26 November 2003 was the last flight for the commercial Concorde supersonic airliner. Global dreams of traveling 3 times faster than anything else were seemingly dashed forever.


That was until the 2011 Paris Air Show. Two supersonic jet concepts were announced from EADS and new player HyperMach Europe Aeronautics. Both claim speeds fasters than the Concorde. Both are decades away. More notably, both are promoting these jets as being "green."


EADS, the European Aeronautic Defence and Space Company N.V., teased their concept called the ZEHST (Zero Emissions Hypersonic Transport). The jet contains three different types of purpulsion systems that will engage at different stages in flight, each quite green. The takeoff enginers use a algae based biofuel. At an altitude of 6km, the Ariane (rocket type) engine using cryogenically stored hydrogen and oxygen liquid fuels. At an altitude of 32km onboard ramjets take over the flight also using hydrogen as the fuel, taking the craft to speeds of up to mach 4 and possibly 5, high enough to not allow for sonic-booms.
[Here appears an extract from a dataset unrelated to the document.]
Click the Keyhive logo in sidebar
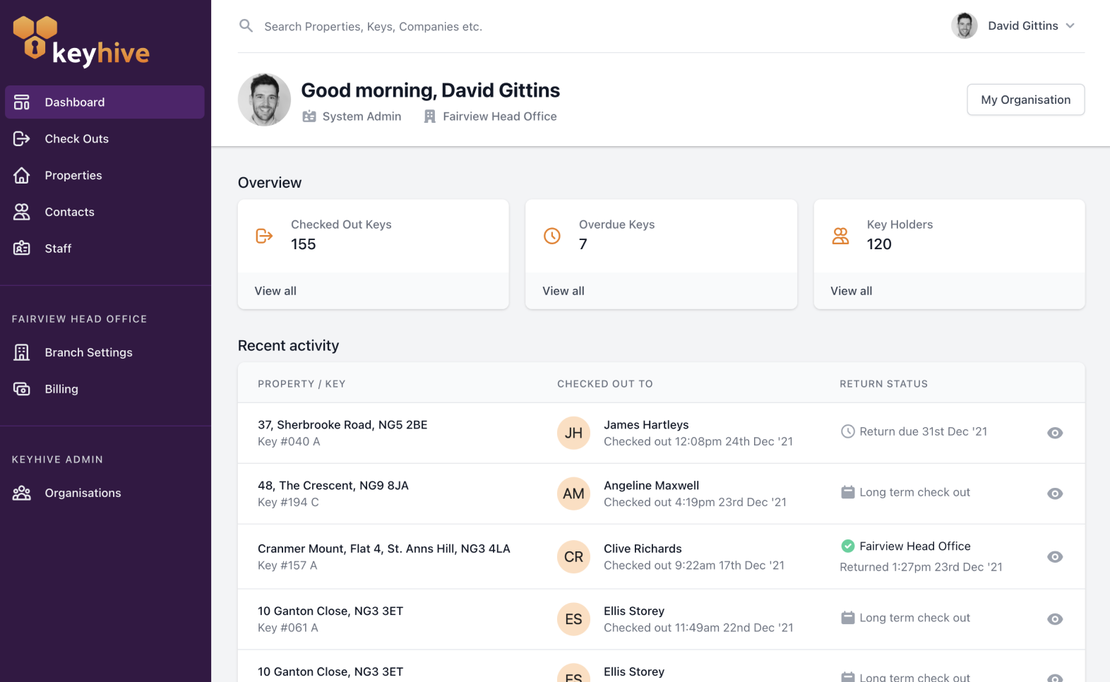1110x682 pixels. (81, 42)
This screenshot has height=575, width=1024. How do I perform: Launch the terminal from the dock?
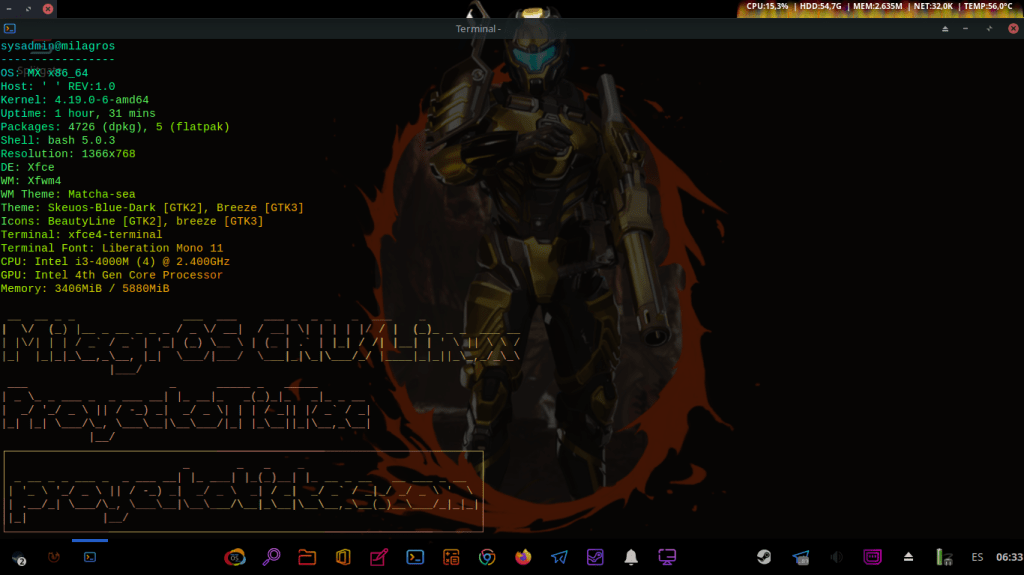[x=415, y=557]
EADS claims that this method of propulsion will be cost-effective and environmentally friendly.


EADS spokesman Grgor von Kurell said, " We think the three different propulsion types we're considering - one of which we have perfected for the Ariane rocket - could make this achievable by 2050." EADS also claims a London to Tokyo flight of just over 2 hours.


HyberMach's jet concept called the SonicStar differentiates itself distinctly by giving a release date of 2021. This all depends on whether or not they get the funding and partnership. The S-MagJet 4000X engine that pushes this craft is 30% more efficient than the Concorde engine and at twice the speed, Mach 3.6. Another big feature claims it can adjust the sound footprint of the jet, and if need be suppress a sonic-boom.


The SonicStar, using conventional engine technology does seem to be poised for sooner realization. However, in its current design, the SonicStar is only designed to carry 10-20 passengers. Again, putting supersonic flight out of the reach of the global dreamers.